Annie n’appréciait pas particulièrement ces moments où elle se retrouvait en tête-à-tête avec Ted. Grand balèze taciturne et aussi calme que la mort selon Annie, il ne décrochait pas un mot, et avec lui, elle ne se sentait pas de monologuer. Parvenus au point GPS à l’heure dite, ils s’arrêtaient, soi-disant pour pique-niquer, au cas où des repérages satellites seraient faits. Ils installaient un auvent et s’asseyaient en tailleur, leur glacière posée sur le tapis déroulé. Avant même qu’ils aient le temps de préparer un sandwich, un 4 × 4 passait à proximité en ligne parallèle et, à leur niveau, décrochait, pour les rejoindre.

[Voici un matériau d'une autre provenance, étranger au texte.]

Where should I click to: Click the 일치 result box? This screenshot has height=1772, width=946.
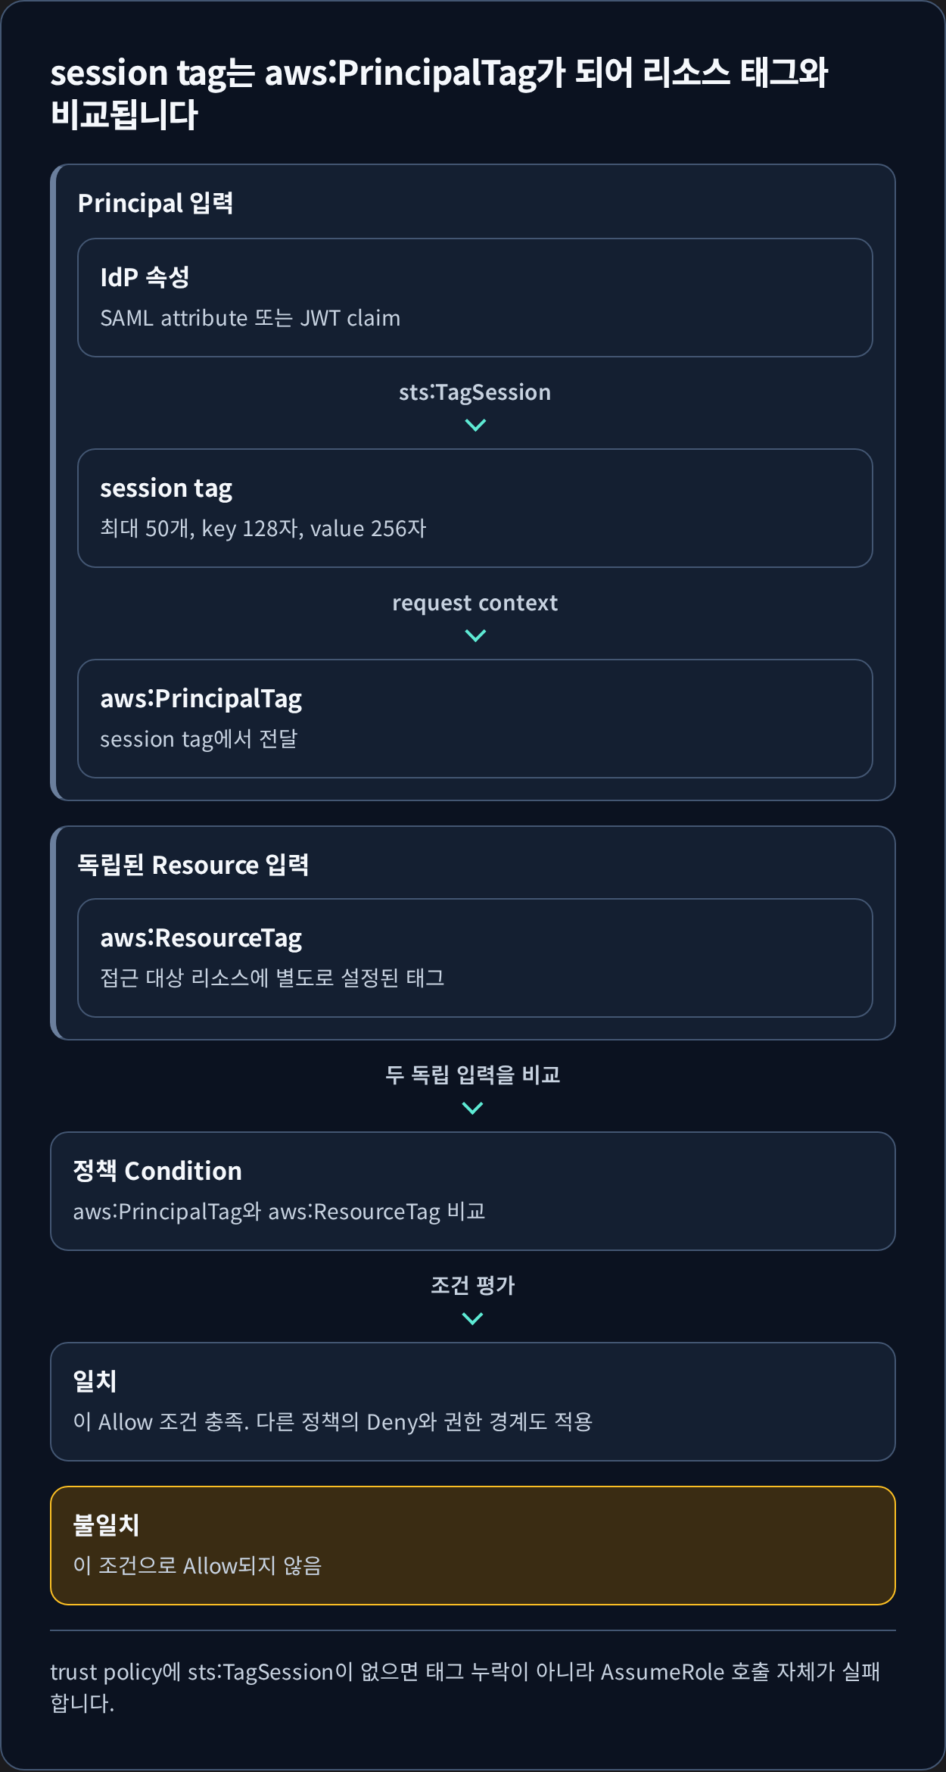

Les deux activistes du Hamas n’étaient jamais les mêmes. Ils tournaient mais avaient souvent la même politesse et la même physionomie : barbus et maigres. Asséchés par leur clandestinité et leur combat permanent, ils étaient squelettiques, cernés et encore moins diserts que Ted. Les rencontres se déroulaient presque complètement en silence. La première phrase sortait de leur bouche pour demander de l’eau, la deuxième pour remercier d’un « thank you », la troisième pour demander le bonus et la quatrième pour remercier encore de la livraison.
Ils se garaient toujours de telle sorte que les coffres se touchent presque. Ted montait dans sa voiture, les deux barbus dans la leur et de l’une à l’autre, se passaient les bagages noirs. De l’extérieur, il aurait fallu se tenir près pour voir la livraison.
Le rendez-vous ne durait pas plus de dix minutes à chaque fois. Ils repartaient aussi furtivement, dans un nuage de sable, tandis qu’Annie et Ted terminaient leur déjeuner. Ils reprenaient ensuite leur route vers Tel Aviv en prenant soin de faire des arrêts aux endroits prétendument attrayants pour des touristes comme eux : il ne faut jamais négliger le prétexte de présence dans une mission. En sauts de puce, ils finissaient, au bout de vingt-quatre heures, par atteindre l’aéroport de la capitale israélienne où, comme n’importe qui, ils étaient passés au crible des listes de questions de la sécurité. D’où venez-vous ? Pourquoi ? Où exactement ? À qui avez-vous parlé ? Qu’avez-vous dit ? Qu’avez-vous vu ? Pourquoi ?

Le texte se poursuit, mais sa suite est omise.